(Listing of locating words and elements)
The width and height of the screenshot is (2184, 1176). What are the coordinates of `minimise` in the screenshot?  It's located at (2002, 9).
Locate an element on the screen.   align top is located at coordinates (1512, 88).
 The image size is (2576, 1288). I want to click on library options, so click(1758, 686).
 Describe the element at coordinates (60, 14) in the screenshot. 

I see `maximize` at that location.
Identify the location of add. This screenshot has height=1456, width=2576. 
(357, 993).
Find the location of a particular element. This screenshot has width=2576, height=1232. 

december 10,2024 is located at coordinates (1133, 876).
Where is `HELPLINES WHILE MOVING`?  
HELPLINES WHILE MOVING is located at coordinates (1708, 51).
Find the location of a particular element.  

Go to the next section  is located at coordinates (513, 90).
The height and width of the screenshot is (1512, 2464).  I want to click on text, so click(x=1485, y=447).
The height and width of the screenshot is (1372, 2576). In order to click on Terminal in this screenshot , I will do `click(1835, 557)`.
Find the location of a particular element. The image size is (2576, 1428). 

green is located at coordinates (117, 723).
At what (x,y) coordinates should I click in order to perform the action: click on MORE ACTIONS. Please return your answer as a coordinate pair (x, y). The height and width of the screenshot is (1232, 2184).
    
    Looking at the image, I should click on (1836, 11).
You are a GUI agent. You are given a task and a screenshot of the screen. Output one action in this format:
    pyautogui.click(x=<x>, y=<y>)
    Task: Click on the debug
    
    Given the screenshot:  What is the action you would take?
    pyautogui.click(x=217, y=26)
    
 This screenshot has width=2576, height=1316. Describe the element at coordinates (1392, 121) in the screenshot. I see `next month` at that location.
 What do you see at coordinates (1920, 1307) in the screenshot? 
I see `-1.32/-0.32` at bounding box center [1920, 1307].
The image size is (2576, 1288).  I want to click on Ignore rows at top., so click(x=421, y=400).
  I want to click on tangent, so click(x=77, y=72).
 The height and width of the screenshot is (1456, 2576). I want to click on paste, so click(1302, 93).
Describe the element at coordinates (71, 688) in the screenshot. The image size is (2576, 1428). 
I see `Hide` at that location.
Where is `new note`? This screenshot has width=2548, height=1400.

EXERCISE INSTRUCTIONS: Reproduce every line of the listing above word for word.

RESULT:
The width and height of the screenshot is (2184, 1176). What are the coordinates of `minimise` in the screenshot?  It's located at (2002, 9).
Locate an element on the screen.   align top is located at coordinates (1512, 88).
 The image size is (2576, 1288). I want to click on library options, so click(1758, 686).
 Describe the element at coordinates (60, 14) in the screenshot. 

I see `maximize` at that location.
Identify the location of add. This screenshot has height=1456, width=2576. 
(357, 993).
Find the location of a particular element. This screenshot has width=2576, height=1232. 

december 10,2024 is located at coordinates (1133, 876).
Where is `HELPLINES WHILE MOVING`?  
HELPLINES WHILE MOVING is located at coordinates (1708, 51).
Find the location of a particular element.  

Go to the next section  is located at coordinates (513, 90).
The height and width of the screenshot is (1512, 2464).  I want to click on text, so click(x=1485, y=447).
The height and width of the screenshot is (1372, 2576). In order to click on Terminal in this screenshot , I will do `click(1835, 557)`.
Find the location of a particular element. The image size is (2576, 1428). 

green is located at coordinates (117, 723).
At what (x,y) coordinates should I click in order to perform the action: click on MORE ACTIONS. Please return your answer as a coordinate pair (x, y). The height and width of the screenshot is (1232, 2184).
    
    Looking at the image, I should click on (1836, 11).
You are a GUI agent. You are given a task and a screenshot of the screen. Output one action in this format:
    pyautogui.click(x=<x>, y=<y>)
    Task: Click on the debug
    
    Given the screenshot:  What is the action you would take?
    pyautogui.click(x=217, y=26)
    
 This screenshot has width=2576, height=1316. Describe the element at coordinates (1392, 121) in the screenshot. I see `next month` at that location.
 What do you see at coordinates (1920, 1307) in the screenshot? 
I see `-1.32/-0.32` at bounding box center [1920, 1307].
The image size is (2576, 1288).  I want to click on Ignore rows at top., so click(x=421, y=400).
  I want to click on tangent, so click(x=77, y=72).
 The height and width of the screenshot is (1456, 2576). I want to click on paste, so click(1302, 93).
Describe the element at coordinates (71, 688) in the screenshot. The image size is (2576, 1428). 
I see `Hide` at that location.
Where is `new note`? This screenshot has width=2548, height=1400.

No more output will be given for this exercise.